Goldsmiths seek support from the state
By Quintus Perera
Some of them claim they are descendants of royal jewellery makers. Like many of our ancient skilled craftspersons who came from particular groups, some of the best jewellers in the land come from the specific communities and are now spread across Sri Lanka.

However a group of 100 families from the famous chain of traditional jewellers have settled in the villages of Madapathala, Dangedara, Eliot Place and Bingeuda in Galle and are exclusively making jewellery for trade.

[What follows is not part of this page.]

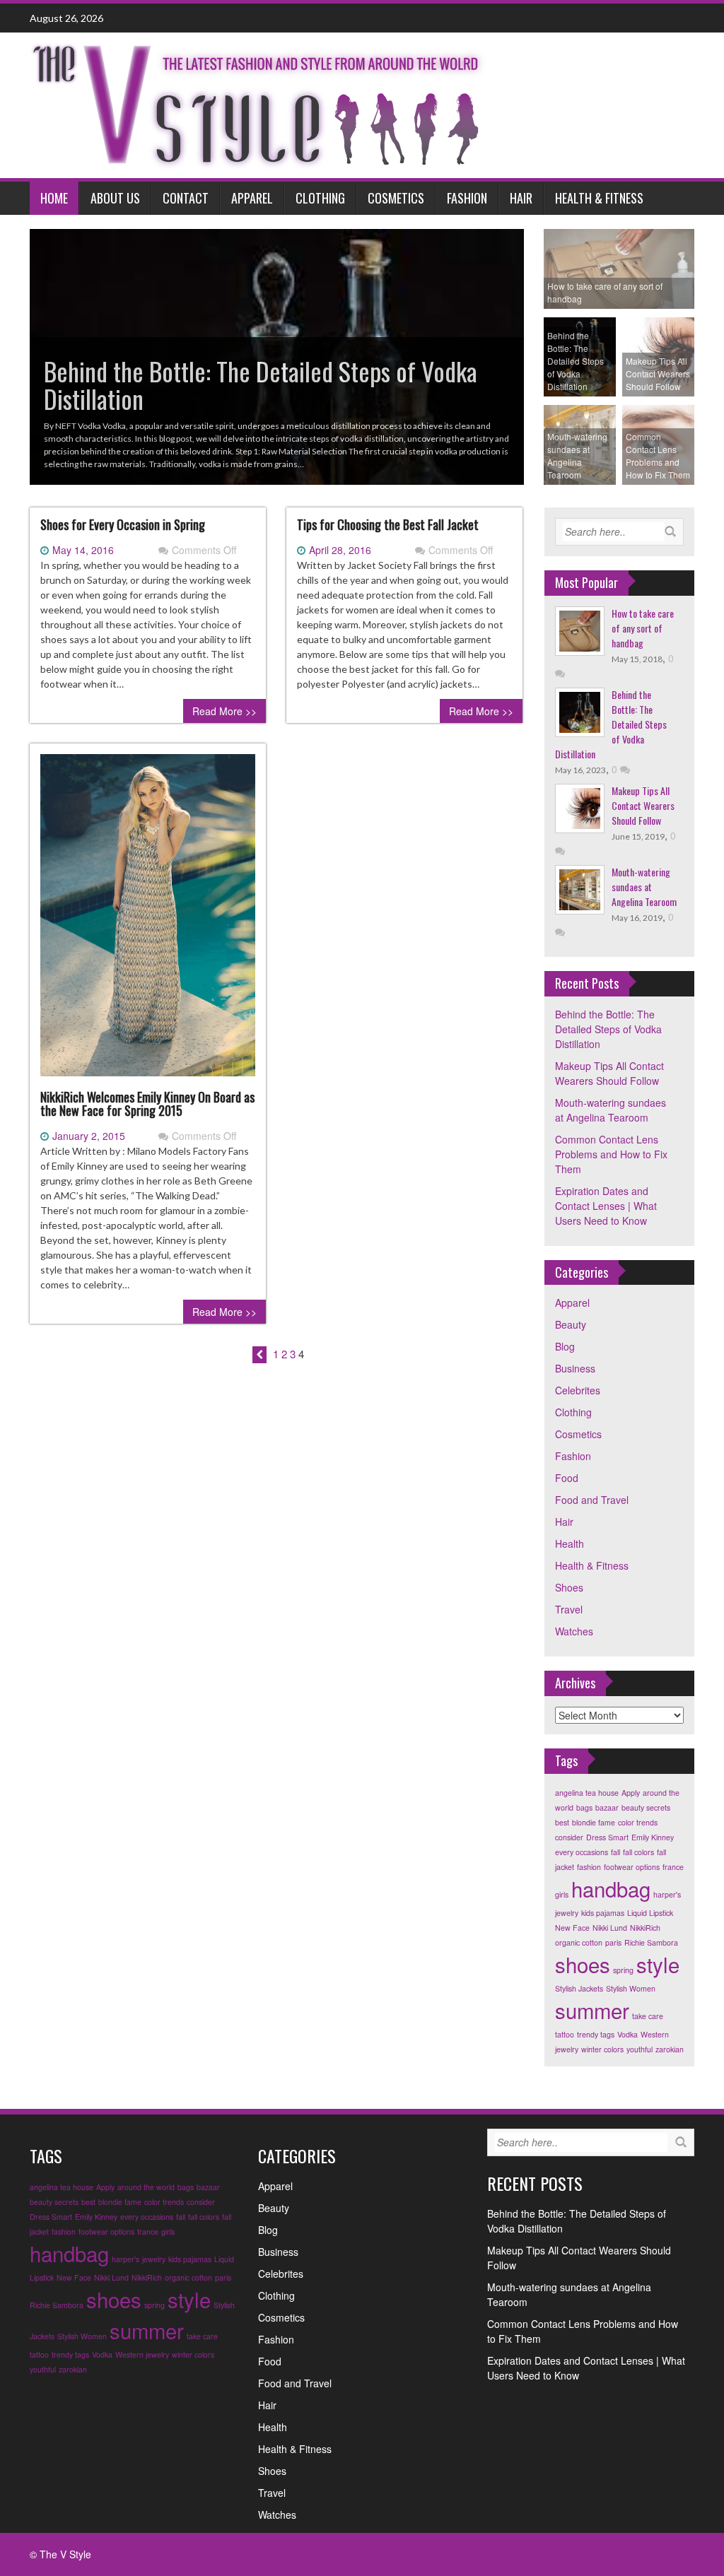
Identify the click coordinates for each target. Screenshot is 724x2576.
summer (592, 2010)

Like the communities who acquired skills in various forms like pottery, drumming and so on, the traditional community of jewellers have continued generation after generation to sell their skills in making jewellery, some of which must be in the homes of the rich and famous all over the world. They however earn a pittance for their skills while the traders who buy their goods reap the benefits.

One of the roads in Madapathala is named after U.A. Simon de Silva who lived in Madapathala for 84 years and died in 1971 and is said to be royal jeweller and a superb craftsman.

Small pockets of these craftspersons are also found in various parts of the island, supposedly in places where there were kingdoms. Legend has it that King Kavantissa married Viharamahadevi and set up their kingdom in Ruhuna. Some of these jewellers in the Madapathala area say that their ancestors served King Kavantissa.

Most of these small time goldsmiths are struggling to eke out a decent living as they work for others - traders - who earn the big bucks. Though some of their skillfully crafted jewellery are exhibited and sold in such exhibitions like the FACETS 2004, concluded recently at the Hotel Hilton, with a estimated sales figure of $3 million, these village craftspersons have no direct access to these exhibitions or buyers. The big stores and traders come to their workshops, bargain and buy their best crafted products at very low prices that are then sold at these exhibitions or to foreign visitors at fancy prices.

The Madapathala goldsmiths complain that the government is not doing anything to uplift their trade and help them secure their own markers instead of going through middlemen. What they lack is capital and marketing skills to start a business of their own instead of depending on others. Most of them are employed in workshops run by others, either for a fixed salary or on piece rate.

It is estimated that these goldsmiths in Galle deal with around eight kilograms of gold in the form of various ornaments, apart from silver and other metal work. A sovereign weighing eight grams would now cost around Rs 11,000. Though these people also deal with various gems it would be difficult to estimate how much money is transacted.

They are hoping the government will help them to get loans through banks at concessionary interest rates without collateral. They said that bank loans are very hard to come by for them. They could also be provided with some sophisticated machinery, like in other countries, on concessionary rates so that they could be competitive in the international market.

At Madapathala, A.W. Nihal, 40 years, has three children and has been engaged as a goldsmith since his childhood. His parents, grand parents and great grand parents also were engaged in the jewellery craft. He works for others and is paid on a piece rate.

Chandra Jayasekera, another goldsmith working in workshop owned by someone else, also laments the lack of support for their industry saying he recently made jewellery for some foreigners while a gold ring studded with gems and crafted by him was sold to an American tourist.

In Dangedara, the husband-and-wife-team of U.W. Janath and K.M.A. Roshanthi, has a jewellery workshop in their house, with the craft coming down the ages from Janath's ancestors.

Victor and Mallika de Silva in Bingeuda, another husband-and-wife combination now in their sixties could be classified as middle level gem and jewellery traders. They trade expensive gems and also run a jewellery factory with several craftsmen employed there. They have calibrated gems to be studded in jewellery. They said that they are getting a good income from their gem and jewellery transactions. They work on rubies, sapphires and diamonds which are studded in gold ornaments.